** Prompt **
The required output is the exact run of lines below that opens at the line with "The height and width of the screenshot is (896, 1351)." and closes at the line with "Image resolution: width=1062".

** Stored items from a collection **
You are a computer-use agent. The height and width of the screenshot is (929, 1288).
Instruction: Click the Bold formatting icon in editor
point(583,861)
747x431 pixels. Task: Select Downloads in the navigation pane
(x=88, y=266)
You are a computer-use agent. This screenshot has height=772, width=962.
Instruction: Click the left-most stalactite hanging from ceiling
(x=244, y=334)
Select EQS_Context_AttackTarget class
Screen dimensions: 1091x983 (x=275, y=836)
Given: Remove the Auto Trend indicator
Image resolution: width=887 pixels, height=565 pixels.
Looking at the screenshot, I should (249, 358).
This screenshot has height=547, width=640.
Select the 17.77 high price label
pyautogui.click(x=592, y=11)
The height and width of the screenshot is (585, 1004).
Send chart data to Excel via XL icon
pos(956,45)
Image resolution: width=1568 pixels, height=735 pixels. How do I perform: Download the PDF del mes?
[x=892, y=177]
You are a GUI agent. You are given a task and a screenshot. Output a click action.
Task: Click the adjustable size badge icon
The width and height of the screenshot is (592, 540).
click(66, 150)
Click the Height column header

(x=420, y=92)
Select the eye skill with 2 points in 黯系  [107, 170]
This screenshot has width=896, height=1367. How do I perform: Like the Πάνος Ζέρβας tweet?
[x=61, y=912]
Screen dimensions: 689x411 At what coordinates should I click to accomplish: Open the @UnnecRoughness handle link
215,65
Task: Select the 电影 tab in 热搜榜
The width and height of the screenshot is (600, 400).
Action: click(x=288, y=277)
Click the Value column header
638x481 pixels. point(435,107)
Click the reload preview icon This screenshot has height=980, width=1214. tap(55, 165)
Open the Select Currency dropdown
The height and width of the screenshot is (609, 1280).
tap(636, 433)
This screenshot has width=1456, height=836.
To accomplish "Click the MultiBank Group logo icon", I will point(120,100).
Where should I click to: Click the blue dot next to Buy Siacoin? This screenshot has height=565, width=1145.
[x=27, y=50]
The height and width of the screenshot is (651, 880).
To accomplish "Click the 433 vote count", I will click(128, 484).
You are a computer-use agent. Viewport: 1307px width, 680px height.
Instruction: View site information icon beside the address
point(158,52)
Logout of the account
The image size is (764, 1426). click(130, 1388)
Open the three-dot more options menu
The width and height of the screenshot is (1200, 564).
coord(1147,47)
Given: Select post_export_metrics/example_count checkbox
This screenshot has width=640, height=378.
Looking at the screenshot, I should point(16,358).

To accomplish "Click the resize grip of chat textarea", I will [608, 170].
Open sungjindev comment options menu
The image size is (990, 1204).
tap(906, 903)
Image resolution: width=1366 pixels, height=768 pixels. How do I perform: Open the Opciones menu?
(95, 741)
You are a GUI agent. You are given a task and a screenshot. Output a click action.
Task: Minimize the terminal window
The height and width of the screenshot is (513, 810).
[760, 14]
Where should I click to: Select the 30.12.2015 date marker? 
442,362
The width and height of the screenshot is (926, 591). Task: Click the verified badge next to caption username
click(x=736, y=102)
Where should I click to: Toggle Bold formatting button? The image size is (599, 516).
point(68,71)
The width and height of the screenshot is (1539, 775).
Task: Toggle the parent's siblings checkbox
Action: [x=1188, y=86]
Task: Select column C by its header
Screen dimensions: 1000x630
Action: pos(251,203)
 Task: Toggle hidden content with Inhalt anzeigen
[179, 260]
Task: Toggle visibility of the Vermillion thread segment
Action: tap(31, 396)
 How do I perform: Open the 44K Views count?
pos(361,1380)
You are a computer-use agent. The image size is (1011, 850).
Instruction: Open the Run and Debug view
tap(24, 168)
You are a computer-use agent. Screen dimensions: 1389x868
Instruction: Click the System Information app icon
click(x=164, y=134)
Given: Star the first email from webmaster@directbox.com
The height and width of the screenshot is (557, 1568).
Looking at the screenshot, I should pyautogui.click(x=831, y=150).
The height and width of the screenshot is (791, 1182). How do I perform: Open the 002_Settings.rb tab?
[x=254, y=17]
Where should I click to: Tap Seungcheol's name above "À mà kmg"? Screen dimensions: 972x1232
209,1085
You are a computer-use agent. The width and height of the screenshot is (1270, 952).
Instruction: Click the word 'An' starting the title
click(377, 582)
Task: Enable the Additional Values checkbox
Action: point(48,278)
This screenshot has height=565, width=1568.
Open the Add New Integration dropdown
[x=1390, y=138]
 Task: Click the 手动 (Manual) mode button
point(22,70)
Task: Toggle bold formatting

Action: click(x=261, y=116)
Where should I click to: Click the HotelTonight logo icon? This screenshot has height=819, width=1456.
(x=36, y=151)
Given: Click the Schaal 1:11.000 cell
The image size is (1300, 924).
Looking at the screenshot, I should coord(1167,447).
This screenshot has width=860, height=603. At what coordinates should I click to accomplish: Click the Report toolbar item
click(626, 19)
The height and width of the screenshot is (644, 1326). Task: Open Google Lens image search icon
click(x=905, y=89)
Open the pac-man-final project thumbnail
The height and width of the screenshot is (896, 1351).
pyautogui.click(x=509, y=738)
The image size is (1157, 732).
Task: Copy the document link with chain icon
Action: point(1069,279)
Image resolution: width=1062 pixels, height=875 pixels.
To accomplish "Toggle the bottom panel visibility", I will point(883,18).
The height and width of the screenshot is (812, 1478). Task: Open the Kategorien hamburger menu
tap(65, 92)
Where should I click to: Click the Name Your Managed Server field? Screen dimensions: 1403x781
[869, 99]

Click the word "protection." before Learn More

** Written answer **
The height and width of the screenshot is (896, 1351).
pyautogui.click(x=509, y=738)
The image size is (1157, 732).
Task: Copy the document link with chain icon
Action: point(1069,279)
Image resolution: width=1062 pixels, height=875 pixels.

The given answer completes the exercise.